Parce que c'était un mensonge et une monumentale erreur de prétendre le contraire.
— Personne n'a parlé d'Emilie, s'immisce Zoey en le jaugeant avec lucidité.
Il se mord la lèvre pour s'empêcher de parler. C'est trop tard. Elles ont compris, et il ne peut s'en prendre qu'à lui-même.
Eileen plonge un regard étonnamment assuré dans le sien.
— Tu es amoureux d'Emilie, affirme alors la jeune femme. Et tu veux l'oublier car tu sais bien qu'elle reviendra toujours vers Luke, n'est-ce pas ?
— Non, je...
Je mourrai en l'aimant, et personne ne saura que j'ai écrit sur elle, que je l'ai aimée plus que les étoiles aiment la lune. C'était ce qu'il allait dire, mais il ne devait pas dire ça. Eileen poserait des questions.
Un éclair d'espoir passe sur le visage d'Eileen.
— Tu ? questionne-t-elle, en se penchant vers lui avec impatience.
— Eileen, la gronde Zoey. Laisse-le tranquille. C'est suffisamment difficile comme ça.

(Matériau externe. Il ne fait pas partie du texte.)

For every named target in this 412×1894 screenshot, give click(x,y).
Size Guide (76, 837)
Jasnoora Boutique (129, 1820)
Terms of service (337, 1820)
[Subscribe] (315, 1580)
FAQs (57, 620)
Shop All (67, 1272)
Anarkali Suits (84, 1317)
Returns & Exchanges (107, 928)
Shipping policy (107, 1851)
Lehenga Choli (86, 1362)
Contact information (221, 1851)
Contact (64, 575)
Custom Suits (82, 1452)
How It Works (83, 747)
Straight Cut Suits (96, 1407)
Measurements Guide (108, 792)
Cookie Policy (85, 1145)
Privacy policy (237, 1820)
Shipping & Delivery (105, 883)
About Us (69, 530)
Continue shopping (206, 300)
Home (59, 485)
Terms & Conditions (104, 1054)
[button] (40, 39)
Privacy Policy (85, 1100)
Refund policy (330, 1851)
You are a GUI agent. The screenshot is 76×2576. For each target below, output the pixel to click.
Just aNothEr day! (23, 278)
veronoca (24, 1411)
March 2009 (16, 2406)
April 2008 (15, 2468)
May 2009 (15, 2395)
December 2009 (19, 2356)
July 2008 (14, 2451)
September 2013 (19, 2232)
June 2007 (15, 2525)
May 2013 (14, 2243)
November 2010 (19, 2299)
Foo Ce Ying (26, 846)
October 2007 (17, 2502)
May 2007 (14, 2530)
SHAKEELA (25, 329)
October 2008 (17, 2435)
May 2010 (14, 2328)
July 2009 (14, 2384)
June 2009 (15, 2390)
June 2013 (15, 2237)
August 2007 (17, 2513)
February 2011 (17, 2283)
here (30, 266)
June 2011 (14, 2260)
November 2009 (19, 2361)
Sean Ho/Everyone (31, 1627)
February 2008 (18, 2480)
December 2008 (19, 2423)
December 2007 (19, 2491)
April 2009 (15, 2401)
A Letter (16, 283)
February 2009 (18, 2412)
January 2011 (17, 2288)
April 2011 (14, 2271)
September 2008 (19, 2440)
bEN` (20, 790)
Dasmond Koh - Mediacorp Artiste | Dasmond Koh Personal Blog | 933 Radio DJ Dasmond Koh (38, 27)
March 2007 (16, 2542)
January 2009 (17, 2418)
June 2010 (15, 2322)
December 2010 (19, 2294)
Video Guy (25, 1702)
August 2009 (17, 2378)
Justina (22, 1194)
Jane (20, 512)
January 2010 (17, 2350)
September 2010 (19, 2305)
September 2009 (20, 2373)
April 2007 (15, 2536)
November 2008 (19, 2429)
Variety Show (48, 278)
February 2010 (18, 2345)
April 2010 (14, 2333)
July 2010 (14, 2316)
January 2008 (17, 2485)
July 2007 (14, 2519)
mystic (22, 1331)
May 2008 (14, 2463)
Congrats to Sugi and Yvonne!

— Mais, proteste la jeune femme en se penchant encore plus vers lui, je voudrais juste savoir si Luke ressent encore quelque chose pour elle. Je m'y suis mal pris, mais ce que tu éprouves ne m'intéresse pas. Tu l'as dit toi-même, on ne se connaît pas. Seulement, ça fait longtemps que je l'attends, tu comprends ?
Le visage en feu, Freddie ne peut qu'hocher la tête et déglutir péniblement. Il comprenait. Et il aurait aimé pouvoir lui annoncer une bonne nouvelle, lui dire qu'elle pouvait tenter sa chance, mais au plus profond de lui-même, cela faisait longtemps qu'il savait qu'il serait évincé. Qu'il n'avait jamais été, ne serait-ce qu'une seule fois, le bon choix.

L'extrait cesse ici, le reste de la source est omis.